Demystifying Clustered Columnstore Indexes

Non-clustered columnstore indexes (NCCI) were introduced in SQL Server 2012 to improve the performance of large aggregate queries (common for data warehousing) with the caveat that there were read-only. Consequently, the ETL process has to drop NCCI, load the data, and recreate the columnstore index.

NOTE Building an index (columnstore or regular) should be a highly-parallel operation. Building a columnstore index in particular should max out all licensed cores. Currently, we have an open support case with Microsoft where a columnstore index allows adding a computed column (while it shouldn’t). Consequently, SQL Server builds the index using a single thread which may lead to excessive index creation times.

SQL Server 2014 introduced clustered columnstore indexes (CCI) which offer two main advantages:

  1. CCI is updatable — Therefore, you don’t have to drop and recreate the index anymore.
  2. Storage is greatly reduced — For example, you might have a fact table of 100 GB. Assuming x10 compression, your table space with NCCI will be 110 GB. However, if you create CCI the table space will be only 10 GB. This is why Analytics Platform System (previously known is PDW) uses CCI.

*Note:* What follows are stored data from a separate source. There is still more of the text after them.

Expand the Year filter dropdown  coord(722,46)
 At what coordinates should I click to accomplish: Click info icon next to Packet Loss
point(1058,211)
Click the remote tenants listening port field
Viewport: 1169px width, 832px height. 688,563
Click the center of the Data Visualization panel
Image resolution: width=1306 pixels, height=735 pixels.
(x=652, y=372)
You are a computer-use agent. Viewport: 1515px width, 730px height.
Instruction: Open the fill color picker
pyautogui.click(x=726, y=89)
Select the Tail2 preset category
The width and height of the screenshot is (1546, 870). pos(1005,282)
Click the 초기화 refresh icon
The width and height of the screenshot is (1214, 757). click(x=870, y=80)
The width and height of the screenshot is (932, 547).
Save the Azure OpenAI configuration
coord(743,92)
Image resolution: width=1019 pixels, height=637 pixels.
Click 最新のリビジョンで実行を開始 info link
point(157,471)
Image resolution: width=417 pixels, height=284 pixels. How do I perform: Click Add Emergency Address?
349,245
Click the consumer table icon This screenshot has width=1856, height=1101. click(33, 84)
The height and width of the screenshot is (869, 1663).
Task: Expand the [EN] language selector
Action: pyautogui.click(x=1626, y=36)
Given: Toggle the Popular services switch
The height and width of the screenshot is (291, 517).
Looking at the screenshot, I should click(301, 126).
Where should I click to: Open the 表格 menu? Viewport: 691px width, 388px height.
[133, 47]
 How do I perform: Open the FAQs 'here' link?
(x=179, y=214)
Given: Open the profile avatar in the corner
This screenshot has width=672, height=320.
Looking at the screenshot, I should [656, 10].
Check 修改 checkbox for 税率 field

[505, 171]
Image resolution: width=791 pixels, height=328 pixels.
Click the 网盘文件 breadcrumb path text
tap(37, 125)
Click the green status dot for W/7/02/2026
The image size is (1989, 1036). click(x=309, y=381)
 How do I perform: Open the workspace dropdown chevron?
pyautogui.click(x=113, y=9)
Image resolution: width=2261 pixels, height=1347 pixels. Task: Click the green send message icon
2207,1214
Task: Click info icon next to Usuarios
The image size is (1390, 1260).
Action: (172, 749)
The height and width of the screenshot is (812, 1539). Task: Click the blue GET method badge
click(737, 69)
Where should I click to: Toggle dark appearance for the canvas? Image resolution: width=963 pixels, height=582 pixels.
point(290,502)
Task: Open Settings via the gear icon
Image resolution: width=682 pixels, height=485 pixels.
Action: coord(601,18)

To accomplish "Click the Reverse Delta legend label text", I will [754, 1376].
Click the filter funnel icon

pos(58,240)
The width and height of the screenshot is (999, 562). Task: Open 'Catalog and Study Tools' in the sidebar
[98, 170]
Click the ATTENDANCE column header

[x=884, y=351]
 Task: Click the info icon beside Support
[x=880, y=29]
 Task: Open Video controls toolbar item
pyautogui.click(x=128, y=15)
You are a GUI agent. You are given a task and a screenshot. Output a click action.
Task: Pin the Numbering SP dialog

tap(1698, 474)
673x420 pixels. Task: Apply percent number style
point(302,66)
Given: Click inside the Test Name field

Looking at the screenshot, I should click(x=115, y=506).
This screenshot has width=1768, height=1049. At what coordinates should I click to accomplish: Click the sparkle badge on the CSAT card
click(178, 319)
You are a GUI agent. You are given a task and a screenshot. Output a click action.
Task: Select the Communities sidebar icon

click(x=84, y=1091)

On the downside, CCI doesn’t support any other indexes that you might need to optimize ETL or speed up joins. Basically, CCI is the only index you can have on a table. However, CCI is not designed for equality and short-range queries that are typical for detail-level SELECT or MERGE queries. It’s a common misconception that you don’t need such indexes with CCI but this is not the case. I hope a future release of SQL Server enhances CCI to support regular indexes as well.